◆ Work instruction: The data that follows is to be given again, exactly as written.

[Items from a data source]
:::
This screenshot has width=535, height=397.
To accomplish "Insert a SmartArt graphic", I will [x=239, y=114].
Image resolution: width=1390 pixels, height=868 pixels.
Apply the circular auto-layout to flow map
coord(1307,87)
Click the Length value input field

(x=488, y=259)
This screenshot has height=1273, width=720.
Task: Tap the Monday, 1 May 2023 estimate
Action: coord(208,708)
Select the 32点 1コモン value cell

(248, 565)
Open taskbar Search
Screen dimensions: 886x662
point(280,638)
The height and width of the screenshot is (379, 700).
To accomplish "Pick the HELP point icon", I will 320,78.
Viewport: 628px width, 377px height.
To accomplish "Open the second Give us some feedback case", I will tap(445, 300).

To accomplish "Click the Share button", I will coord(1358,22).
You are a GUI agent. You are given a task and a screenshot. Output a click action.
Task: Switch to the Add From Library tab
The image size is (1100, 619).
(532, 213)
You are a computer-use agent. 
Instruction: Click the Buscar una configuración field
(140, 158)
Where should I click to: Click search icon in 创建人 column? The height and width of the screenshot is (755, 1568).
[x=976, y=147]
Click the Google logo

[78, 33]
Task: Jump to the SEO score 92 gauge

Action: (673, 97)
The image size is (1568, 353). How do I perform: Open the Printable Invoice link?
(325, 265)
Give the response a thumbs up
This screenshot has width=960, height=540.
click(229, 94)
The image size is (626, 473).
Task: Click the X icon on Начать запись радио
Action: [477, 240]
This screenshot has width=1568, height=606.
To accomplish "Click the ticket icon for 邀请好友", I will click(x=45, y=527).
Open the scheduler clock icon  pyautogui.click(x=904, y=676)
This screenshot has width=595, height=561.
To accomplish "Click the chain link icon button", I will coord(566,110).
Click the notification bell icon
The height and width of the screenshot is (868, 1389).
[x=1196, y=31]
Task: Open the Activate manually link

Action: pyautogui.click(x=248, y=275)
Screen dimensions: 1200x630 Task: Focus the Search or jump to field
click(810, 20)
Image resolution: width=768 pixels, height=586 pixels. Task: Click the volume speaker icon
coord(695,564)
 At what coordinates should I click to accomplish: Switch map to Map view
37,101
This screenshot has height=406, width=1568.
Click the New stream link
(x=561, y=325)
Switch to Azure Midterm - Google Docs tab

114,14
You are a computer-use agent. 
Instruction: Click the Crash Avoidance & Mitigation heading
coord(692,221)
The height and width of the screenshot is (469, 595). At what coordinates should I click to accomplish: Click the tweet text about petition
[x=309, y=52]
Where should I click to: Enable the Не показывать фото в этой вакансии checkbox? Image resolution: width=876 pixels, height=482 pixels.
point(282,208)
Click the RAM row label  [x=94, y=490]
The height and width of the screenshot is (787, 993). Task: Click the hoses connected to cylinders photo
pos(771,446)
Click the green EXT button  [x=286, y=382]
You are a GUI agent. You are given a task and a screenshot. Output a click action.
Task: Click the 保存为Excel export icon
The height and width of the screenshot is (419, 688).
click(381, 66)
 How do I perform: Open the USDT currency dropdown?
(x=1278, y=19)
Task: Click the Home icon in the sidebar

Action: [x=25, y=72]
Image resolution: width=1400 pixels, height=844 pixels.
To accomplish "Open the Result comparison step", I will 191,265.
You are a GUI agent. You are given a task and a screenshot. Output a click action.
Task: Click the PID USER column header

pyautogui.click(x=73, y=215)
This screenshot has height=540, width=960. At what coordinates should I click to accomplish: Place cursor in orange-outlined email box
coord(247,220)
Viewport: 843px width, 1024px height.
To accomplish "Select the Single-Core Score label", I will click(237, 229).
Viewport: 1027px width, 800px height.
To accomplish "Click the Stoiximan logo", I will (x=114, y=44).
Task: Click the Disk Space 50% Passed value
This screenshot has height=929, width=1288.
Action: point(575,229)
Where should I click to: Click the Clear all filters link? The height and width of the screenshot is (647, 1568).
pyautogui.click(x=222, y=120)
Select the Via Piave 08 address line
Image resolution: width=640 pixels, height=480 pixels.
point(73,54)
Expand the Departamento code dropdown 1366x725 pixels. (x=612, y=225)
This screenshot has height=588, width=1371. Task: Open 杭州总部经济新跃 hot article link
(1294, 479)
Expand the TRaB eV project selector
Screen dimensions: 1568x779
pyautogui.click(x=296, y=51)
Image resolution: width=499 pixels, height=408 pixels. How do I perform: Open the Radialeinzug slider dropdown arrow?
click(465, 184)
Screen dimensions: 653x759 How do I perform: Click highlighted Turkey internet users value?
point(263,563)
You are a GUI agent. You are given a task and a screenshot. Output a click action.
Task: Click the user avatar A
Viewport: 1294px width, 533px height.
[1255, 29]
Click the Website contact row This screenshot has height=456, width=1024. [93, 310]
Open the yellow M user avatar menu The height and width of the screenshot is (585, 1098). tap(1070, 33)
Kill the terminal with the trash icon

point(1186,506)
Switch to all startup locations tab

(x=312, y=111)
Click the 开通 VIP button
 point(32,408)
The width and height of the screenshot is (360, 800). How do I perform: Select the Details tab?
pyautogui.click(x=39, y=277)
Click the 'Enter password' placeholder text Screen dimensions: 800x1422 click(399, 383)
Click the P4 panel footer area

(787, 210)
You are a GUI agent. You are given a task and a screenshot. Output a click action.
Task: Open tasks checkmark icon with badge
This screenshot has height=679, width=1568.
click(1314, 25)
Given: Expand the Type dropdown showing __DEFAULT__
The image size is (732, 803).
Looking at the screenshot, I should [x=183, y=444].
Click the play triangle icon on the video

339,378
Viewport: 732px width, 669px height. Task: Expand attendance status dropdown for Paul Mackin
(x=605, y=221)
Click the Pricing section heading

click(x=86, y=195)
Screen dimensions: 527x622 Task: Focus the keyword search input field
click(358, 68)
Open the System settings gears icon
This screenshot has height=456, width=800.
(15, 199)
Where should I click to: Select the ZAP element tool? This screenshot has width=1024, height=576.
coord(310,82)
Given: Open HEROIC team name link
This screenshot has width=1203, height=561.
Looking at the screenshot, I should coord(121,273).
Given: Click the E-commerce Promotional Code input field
:::
◆ Reply to the task:
This screenshot has width=535, height=397.
To accomplish "Insert a SmartArt graphic", I will [x=239, y=114].
Image resolution: width=1390 pixels, height=868 pixels.
Apply the circular auto-layout to flow map
coord(1307,87)
Click the Length value input field

(x=488, y=259)
This screenshot has height=1273, width=720.
Task: Tap the Monday, 1 May 2023 estimate
Action: coord(208,708)
Select the 32点 1コモン value cell

(248, 565)
Open taskbar Search
Screen dimensions: 886x662
point(280,638)
The height and width of the screenshot is (379, 700).
To accomplish "Pick the HELP point icon", I will 320,78.
Viewport: 628px width, 377px height.
To accomplish "Open the second Give us some feedback case", I will tap(445, 300).

To accomplish "Click the Share button", I will coord(1358,22).
You are a GUI agent. You are given a task and a screenshot. Output a click action.
Task: Switch to the Add From Library tab
The image size is (1100, 619).
(532, 213)
You are a computer-use agent. 
Instruction: Click the Buscar una configuración field
(140, 158)
Where should I click to: Click search icon in 创建人 column? The height and width of the screenshot is (755, 1568).
[x=976, y=147]
Click the Google logo

[78, 33]
Task: Jump to the SEO score 92 gauge

Action: (673, 97)
The image size is (1568, 353). How do I perform: Open the Printable Invoice link?
(325, 265)
Give the response a thumbs up
This screenshot has width=960, height=540.
click(229, 94)
The image size is (626, 473).
Task: Click the X icon on Начать запись радио
Action: [477, 240]
This screenshot has width=1568, height=606.
To accomplish "Click the ticket icon for 邀请好友", I will click(x=45, y=527).
Open the scheduler clock icon  pyautogui.click(x=904, y=676)
This screenshot has width=595, height=561.
To accomplish "Click the chain link icon button", I will coord(566,110).
Click the notification bell icon
The height and width of the screenshot is (868, 1389).
[x=1196, y=31]
Task: Open the Activate manually link

Action: pyautogui.click(x=248, y=275)
Screen dimensions: 1200x630 Task: Focus the Search or jump to field
click(810, 20)
Image resolution: width=768 pixels, height=586 pixels. Task: Click the volume speaker icon
coord(695,564)
 At what coordinates should I click to accomplish: Switch map to Map view
37,101
This screenshot has height=406, width=1568.
Click the New stream link
(x=561, y=325)
Switch to Azure Midterm - Google Docs tab

114,14
You are a computer-use agent. 
Instruction: Click the Crash Avoidance & Mitigation heading
coord(692,221)
The height and width of the screenshot is (469, 595). At what coordinates should I click to accomplish: Click the tweet text about petition
[x=309, y=52]
Where should I click to: Enable the Не показывать фото в этой вакансии checkbox? Image resolution: width=876 pixels, height=482 pixels.
point(282,208)
Click the RAM row label  [x=94, y=490]
The height and width of the screenshot is (787, 993). Task: Click the hoses connected to cylinders photo
pos(771,446)
Click the green EXT button  [x=286, y=382]
You are a GUI agent. You are given a task and a screenshot. Output a click action.
Task: Click the 保存为Excel export icon
The height and width of the screenshot is (419, 688).
click(381, 66)
 How do I perform: Open the USDT currency dropdown?
(x=1278, y=19)
Task: Click the Home icon in the sidebar

Action: [x=25, y=72]
Image resolution: width=1400 pixels, height=844 pixels.
To accomplish "Open the Result comparison step", I will 191,265.
You are a GUI agent. You are given a task and a screenshot. Output a click action.
Task: Click the PID USER column header

pyautogui.click(x=73, y=215)
This screenshot has height=540, width=960. At what coordinates should I click to accomplish: Place cursor in orange-outlined email box
coord(247,220)
Viewport: 843px width, 1024px height.
To accomplish "Select the Single-Core Score label", I will click(237, 229).
Viewport: 1027px width, 800px height.
To accomplish "Click the Stoiximan logo", I will (x=114, y=44).
Task: Click the Disk Space 50% Passed value
This screenshot has height=929, width=1288.
Action: point(575,229)
Where should I click to: Click the Clear all filters link? The height and width of the screenshot is (647, 1568).
pyautogui.click(x=222, y=120)
Select the Via Piave 08 address line
Image resolution: width=640 pixels, height=480 pixels.
point(73,54)
Expand the Departamento code dropdown 1366x725 pixels. (x=612, y=225)
This screenshot has height=588, width=1371. Task: Open 杭州总部经济新跃 hot article link
(1294, 479)
Expand the TRaB eV project selector
Screen dimensions: 1568x779
pyautogui.click(x=296, y=51)
Image resolution: width=499 pixels, height=408 pixels. How do I perform: Open the Radialeinzug slider dropdown arrow?
click(465, 184)
Screen dimensions: 653x759 How do I perform: Click highlighted Turkey internet users value?
point(263,563)
You are a GUI agent. You are given a task and a screenshot. Output a click action.
Task: Click the user avatar A
Viewport: 1294px width, 533px height.
[1255, 29]
Click the Website contact row This screenshot has height=456, width=1024. [93, 310]
Open the yellow M user avatar menu The height and width of the screenshot is (585, 1098). tap(1070, 33)
Kill the terminal with the trash icon

point(1186,506)
Switch to all startup locations tab

(x=312, y=111)
Click the 开通 VIP button
 point(32,408)
The width and height of the screenshot is (360, 800). How do I perform: Select the Details tab?
pyautogui.click(x=39, y=277)
Click the 'Enter password' placeholder text Screen dimensions: 800x1422 click(399, 383)
Click the P4 panel footer area

(787, 210)
You are a GUI agent. You are given a task and a screenshot. Output a click action.
Task: Open tasks checkmark icon with badge
This screenshot has height=679, width=1568.
click(1314, 25)
Given: Expand the Type dropdown showing __DEFAULT__
The image size is (732, 803).
Looking at the screenshot, I should [x=183, y=444].
Click the play triangle icon on the video

339,378
Viewport: 732px width, 669px height. Task: Expand attendance status dropdown for Paul Mackin
(x=605, y=221)
Click the Pricing section heading

click(x=86, y=195)
Screen dimensions: 527x622 Task: Focus the keyword search input field
click(358, 68)
Open the System settings gears icon
This screenshot has height=456, width=800.
(15, 199)
Where should I click to: Select the ZAP element tool? This screenshot has width=1024, height=576.
coord(310,82)
Given: Open HEROIC team name link
This screenshot has width=1203, height=561.
Looking at the screenshot, I should coord(121,273).
Given: Click the E-commerce Promotional Code input field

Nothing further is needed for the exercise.